The second story is David Conroy’s: he is a pianist and music teacher in the present day, whose career in middle age hasn’t come out where he expected. Once upon a time he was one of Britain’s brightest young musical talents: “he won a few prizes and thought, this is how it will always be, like this, forever, because this is what I deserve.” But he must acknowledge that “it is the innate impulse of all things to be forgotten,” and that he will join Pierre Klauer, whose Secret Knowledge he has just been told about, in obscurity. “We are the unknown, [Klauer] says, and you will join us.”

The Secret Knowledge is one of those books about which it is best to say very little if new readers are going to get the best from it.
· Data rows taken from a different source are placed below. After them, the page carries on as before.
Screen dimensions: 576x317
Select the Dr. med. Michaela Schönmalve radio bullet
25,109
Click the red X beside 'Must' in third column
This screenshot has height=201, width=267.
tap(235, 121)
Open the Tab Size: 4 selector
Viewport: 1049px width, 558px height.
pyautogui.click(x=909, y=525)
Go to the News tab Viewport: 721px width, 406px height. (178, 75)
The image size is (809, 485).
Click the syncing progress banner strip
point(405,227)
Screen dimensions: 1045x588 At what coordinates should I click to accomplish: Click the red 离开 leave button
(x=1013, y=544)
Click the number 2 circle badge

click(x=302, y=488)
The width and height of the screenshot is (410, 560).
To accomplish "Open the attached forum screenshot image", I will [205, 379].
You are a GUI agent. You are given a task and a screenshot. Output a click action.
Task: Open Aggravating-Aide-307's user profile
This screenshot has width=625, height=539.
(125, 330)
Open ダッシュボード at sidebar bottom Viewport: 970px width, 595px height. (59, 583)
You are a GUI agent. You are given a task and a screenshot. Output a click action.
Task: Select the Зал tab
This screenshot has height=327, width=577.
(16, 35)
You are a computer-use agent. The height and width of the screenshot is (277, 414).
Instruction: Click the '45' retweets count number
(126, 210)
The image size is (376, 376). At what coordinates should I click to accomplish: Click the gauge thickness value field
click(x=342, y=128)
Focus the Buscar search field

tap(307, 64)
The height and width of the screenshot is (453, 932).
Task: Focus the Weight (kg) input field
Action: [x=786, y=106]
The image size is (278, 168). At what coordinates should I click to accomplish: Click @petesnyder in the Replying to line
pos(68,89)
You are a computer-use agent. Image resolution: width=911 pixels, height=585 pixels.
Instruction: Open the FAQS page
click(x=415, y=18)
But how, then, to persuade them of its value? Existing readers of Crumey will need no persuading, and will recognise some of the names in the book from his earlier works: Jean-Bernard Rosier, for example, whose encyclopaedia was so keenly sought by the eponymous Mr Mee; or Minard, one of Rousseau’s copyists from the same book. Perhaps I can hint at the developments. After disaster strikes Pierre and Yvette, she reflects that Pierre “was like a comet that visits Earth briefly, gloriously, then flies to another sphere. Wait long enough, she thinks, and the comet may return.” I might also add that The Secret Knowledge for much of its plot exemplifies Crumey’s stated desire that his fiction should exemplify a sort of negative capability, “holding two completely opposite and contradictory views in mind simultaneously.” It is a book where people appear to disappear, and not just from celebrity into obscurity. (“How could she erase herself so quickly?”) It is, in other words, intellectually provocative and stimulating, and not superficially so. This quality is present too in the music of Klauer’s The Secret Knowledge: Conroy’s pupil Paige finds it to be “an object on which she can’t sustain any view, its shape constantly altering.” All this, naturally, has wider application within the book, and even to the book itself.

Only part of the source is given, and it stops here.